The Example of Father Gabriel Nadaf and Others
Father Gabriel Nadaf, a Greek Orthodox priest who serves as the head of the Greek Orthodox Church in Yafia, near Nazareth, is a prominent example of an Aramean Christian who supports full integration in the Jewish State. In 2012, he founded the Israeli Christian Recruitment Forum to encourage Christian Aramean citizens to contribute to Israel by serving in the IDF.
Father Nadaf has paid a heavy price for his public alignment with the Jewish State. He is regularly harassed and threatened by Arab Muslims who fear that any loyalty to Israel will divide and weaken the Arab sector. The Greek Orthodox Patriarchate has also condemned Christian involvement in the Jewish State, describing it as an attempt to divide the Palestinian minority in Israel.
As a result of his stand, Father Nadaf has been slandered in social media, denounced by Arab members of the Knesset, censored by his church, and threatened physically. At the end of 2012, he challenged a boycott against him and had to be accompanied by Israeli Police officers – who were there to ensure his safety – as he attempted to enter a church to pray.
In December 2013, Nadaf’s son was severely beaten by members of the Hadash party, led by MK Mohammad Barakeh. But even this did not discourage the Nadaf family from their commitment to support Israel. Today, Nadaf’s son serves in the IDF, and Nadaf continues to speak publicly about how proud he is to live in the Jewish State. When he testified before the UN Human Rights Council in September 2014, he said:
In the Middle East today, there is one country where Christianity is not only not persecuted, but affectionately granted freedom of expression, freedom of worship and security…It is Israel, the Jewish State. Israel is the only place where Christians in the Middle East are safe.

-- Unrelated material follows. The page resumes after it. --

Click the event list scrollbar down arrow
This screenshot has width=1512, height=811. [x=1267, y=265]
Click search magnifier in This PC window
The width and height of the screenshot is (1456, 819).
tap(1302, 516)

Father Nadaf is not alone in this belief. In 2015, in a groundbreaking event, Israeli Christian, Druze and Bedouin leaders gathered in Nazareth in a new display of unity to discuss their role as citizens of the Jewish State. The leaders’ remarks, recorded in an Acts News Network video and published August 20, 2015 on YouTube, demonstrate that the escalation of radical Islam throughout the Middle East, and the accompanying persecution of all minorities, has made these minority citizens of Israel ever more thankful for the security and freedom provided for them by the Jewish State.
As Ayoob Karra, the former Deputy Minister of Development for the Negev and Galilee pointed out: “If you look around in Syria, in Lebanon, in Egypt, you can find that it is not the human rights for Christians in all these states. Only in Israel they have power to say everything loudly.”
The freedom and “power to say everything loudly” also applies to Arab citizens of Israel. This reality is demonstrated most notably by the fact that there are currently seventeen Arab members of the Knesset, including some who openly engage in anti-Israel activism such as Haneen Zoabi, a Palestinian Arab from Nazareth.
From pre-State Israel to the present, Israel’s position towards non-Jews has been consistent. The desire to coexist with Arabs was demonstrated by the declarations made by Ben-Gurion before Israel was even a state, and statements from current minority leaders within Israel make it clear that minority citizens of Israel are thankful for the security in which they live.
Indeed, Christians, Druze and Bedouin alike attest to the reality of equal rights for all of Israel’s citizens. Therefore, there is no substance behind the spurious charges of on-going ethnic cleansing that form the foundation of the Alliance of Baptists’ statement affirming the BDS movement.
By perpetuating the charade that BDS is all about Palestinian human rights, and the claim that boycotting, divesting from, and sanctioning Israel actually helps Palestinians, the Alliance of Baptists has joined the ranks of those who promote propaganda and misinformation for the purpose of delegitimizing the Jewish State. For the sake of the cause, a blind eye is turned towards the real cause of Palestinian suffering, and it is Palestinians who end up losing in the end.